> [Angezeigter Text]:
Freie Presse Chemnitz, 01.04.2008
Sagurna beriet Mibradts Rivalen
Nolles Fundstück „verblüfft" Sachsen-LB-Untersuchungsausschuss – Regierungschef weist Verantwortung von sich
Dresden. Rund zweieinhalb Stunden benötigte Ministerpräsident Georg Milbradt (CDU), um dem Untersuchungsausschuss sein 67 Seiten umfassendes Manuskript vorzutragen. Für den Inhalt zeigte
Karl Nolle nur verhaltenes Interesse. Lieber tuschelte der SPD-Abgeordnete auf den Landtagsfluren und stachelte die Neugierde der Medienvertreter an. „Ich habe nur zwei Fragen", verriet er ahnungsvoll, „dann bricht hier das Tohuwabohu aus."
Am späten Nachmittag war es dann soweit. Nolle präsentierte dem konsternierten Milbradt einen Beratervertrag, der dessen Staatskanzleichef Michael Sagurna als Berater von Ludwig Hausmacher ausweist — jenem inzwischen durch Freitod verstorbenen Mitinhaber der früheren Sachsen-LB-Tochter MDL, der gegen die Landesbank und Milbradt einen erbitterten Rechtsstreit geführt hatte. Sagurna, der damals Inhaber einer Medienagentur war, erhielt dafür ab November 2004 ein
Honorar von 1000 Euro monatlich.
Mit dem eigentlichen Thema des Ausschusses, Milbradts möglicher Mitverantwortung für die desaströse Schieflage der Landesbank, hatte das nichts zu tun. Nolles Enthüllung war aber ein Stich in das sensible Vertrauensverhältnis Milbradts zu Sagurna, der mehr als zehn Jahre als Regierungssprecher dem früheren Ministerpräsidenten Kurt Biedenkopf (CDU) gedient hatte.

> [Vorliegende Angaben]:
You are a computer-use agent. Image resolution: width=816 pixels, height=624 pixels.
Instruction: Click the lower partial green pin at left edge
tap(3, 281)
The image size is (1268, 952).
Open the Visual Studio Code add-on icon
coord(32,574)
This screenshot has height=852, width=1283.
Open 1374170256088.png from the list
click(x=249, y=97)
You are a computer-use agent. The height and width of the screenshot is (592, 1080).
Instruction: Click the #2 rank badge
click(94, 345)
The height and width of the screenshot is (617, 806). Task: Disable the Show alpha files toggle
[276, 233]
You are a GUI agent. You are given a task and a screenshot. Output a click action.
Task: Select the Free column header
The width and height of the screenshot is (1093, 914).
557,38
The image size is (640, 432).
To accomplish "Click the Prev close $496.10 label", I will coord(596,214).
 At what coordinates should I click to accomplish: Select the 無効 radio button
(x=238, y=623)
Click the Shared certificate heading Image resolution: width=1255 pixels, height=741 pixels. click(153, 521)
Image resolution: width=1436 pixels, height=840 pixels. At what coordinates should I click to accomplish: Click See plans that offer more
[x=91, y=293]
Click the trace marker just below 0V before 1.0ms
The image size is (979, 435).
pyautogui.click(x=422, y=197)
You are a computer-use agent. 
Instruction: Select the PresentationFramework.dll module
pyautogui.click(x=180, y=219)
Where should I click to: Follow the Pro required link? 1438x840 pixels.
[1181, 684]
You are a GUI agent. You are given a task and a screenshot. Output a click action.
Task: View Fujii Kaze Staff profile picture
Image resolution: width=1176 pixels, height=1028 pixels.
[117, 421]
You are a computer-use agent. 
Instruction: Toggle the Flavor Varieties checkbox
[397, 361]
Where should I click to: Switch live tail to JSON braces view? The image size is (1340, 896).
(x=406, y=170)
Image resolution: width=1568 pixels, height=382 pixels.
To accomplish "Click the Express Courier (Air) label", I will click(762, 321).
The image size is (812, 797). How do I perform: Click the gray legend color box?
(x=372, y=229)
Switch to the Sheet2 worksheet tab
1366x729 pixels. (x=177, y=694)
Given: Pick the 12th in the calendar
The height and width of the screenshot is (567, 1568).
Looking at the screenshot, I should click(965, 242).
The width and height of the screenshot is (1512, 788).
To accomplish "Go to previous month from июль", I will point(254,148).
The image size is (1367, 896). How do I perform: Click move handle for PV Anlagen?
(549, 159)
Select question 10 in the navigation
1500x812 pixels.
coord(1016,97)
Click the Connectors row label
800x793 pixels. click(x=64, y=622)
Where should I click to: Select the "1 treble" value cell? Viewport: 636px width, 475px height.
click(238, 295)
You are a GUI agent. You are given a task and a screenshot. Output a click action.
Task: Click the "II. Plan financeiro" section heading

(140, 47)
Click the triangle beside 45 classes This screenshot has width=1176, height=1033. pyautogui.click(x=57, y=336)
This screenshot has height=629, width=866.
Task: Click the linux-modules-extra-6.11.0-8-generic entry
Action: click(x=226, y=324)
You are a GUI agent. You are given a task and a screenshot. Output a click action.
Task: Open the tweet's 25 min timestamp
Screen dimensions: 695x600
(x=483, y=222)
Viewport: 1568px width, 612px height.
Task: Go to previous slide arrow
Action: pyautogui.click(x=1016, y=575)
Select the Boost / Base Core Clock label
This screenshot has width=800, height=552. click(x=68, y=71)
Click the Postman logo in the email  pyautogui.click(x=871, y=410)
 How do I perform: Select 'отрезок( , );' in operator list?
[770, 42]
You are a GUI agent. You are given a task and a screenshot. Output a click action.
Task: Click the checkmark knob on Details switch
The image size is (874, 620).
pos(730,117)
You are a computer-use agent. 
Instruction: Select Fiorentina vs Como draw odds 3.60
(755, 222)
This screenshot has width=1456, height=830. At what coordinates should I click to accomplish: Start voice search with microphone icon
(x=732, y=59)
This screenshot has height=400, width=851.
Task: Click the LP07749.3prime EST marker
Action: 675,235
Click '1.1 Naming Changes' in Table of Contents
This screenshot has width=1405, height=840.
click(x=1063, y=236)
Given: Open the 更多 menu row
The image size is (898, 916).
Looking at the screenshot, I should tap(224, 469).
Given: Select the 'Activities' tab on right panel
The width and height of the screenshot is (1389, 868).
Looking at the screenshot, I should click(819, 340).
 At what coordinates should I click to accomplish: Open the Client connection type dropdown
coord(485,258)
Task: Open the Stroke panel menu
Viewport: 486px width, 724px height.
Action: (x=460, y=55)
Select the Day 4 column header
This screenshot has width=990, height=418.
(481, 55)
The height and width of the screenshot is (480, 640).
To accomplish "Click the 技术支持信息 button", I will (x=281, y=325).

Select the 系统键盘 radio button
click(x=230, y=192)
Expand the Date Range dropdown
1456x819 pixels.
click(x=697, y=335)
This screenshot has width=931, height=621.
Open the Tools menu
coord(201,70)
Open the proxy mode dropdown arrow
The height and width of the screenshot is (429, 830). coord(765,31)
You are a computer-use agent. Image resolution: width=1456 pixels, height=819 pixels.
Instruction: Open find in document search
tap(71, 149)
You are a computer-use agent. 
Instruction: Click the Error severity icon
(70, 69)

> [Aufgaben]:
1 > Beantworte zum Artikel über den Sachsen-LB-Untersuchungsausschuss:
(a) Wie viele Seiten umfasste Milbradts Manuskript?
(b) Ab wann und in welcher Höhe erhielt Sagurna sein Honorar?
(c) Welchem Ministerpräsidenten diente Sagurna mehr als zehn Jahre als Regierungssprecher?
2 > Schreibe den Artikel über den Sachsen-LB-Untersuchungsausschuss nach seinem letzten Satz weiter.

> [Ergebnisse je Aufgabe]:
1 >
(a) 67 Seiten
(b) Ab November 2004, 1000 Euro monatlich
(c) Kurt Biedenkopf (CDU)

2 >
"Sachsen-LB keine Zockerbude"
Im Herbst 2007, auf dem Höhepunkt der Sachsen-LB-Affäre, hatte Milbradt den Medienprofi in die Schlüsselfunktion der Staatskanzlei zurückgeholt. „Sagurna hat mir gesagt, dass er für Hausbacher gearbeitet hat", schob er nach, als er die Fassung wiedergefunden hatte. Bisher galt Biedenkopfs Schwiegersohn Andreas Waldow als Stratege jener Pressekampagne, mit der Hausbacher Unregelmäßigkeiten bei der Sachsen-LB publik gemacht und den Preis für seinen Anteil an der Mitteldeutschen Leasing (MDL) in die Höhe getrieben hatte.
Bevor Nolle seine Bombe zündete, unter Protest des Ausschussvorsitzenden den Saal verließ und sich im Scheinwerferlicht von einem Dutzend Kamerateams sonnte, hatte Milbradt seinen Auftritt routiniert gemeistert. In seinem langen
Ausflug in die Gründungsgeschichte der Sachsen-LB widersprach er der Vorstellung, diese sei „sein Kind" gewesen. „Sie war nicht einmal mein Wunschkind'" sagte er. „Vater der Bank war das Parlament", denn der Sächsische Landtag habe im Dezember 1991 mit den Stimmen aus allen Fraktionen die Gründung der Bank beschlossen.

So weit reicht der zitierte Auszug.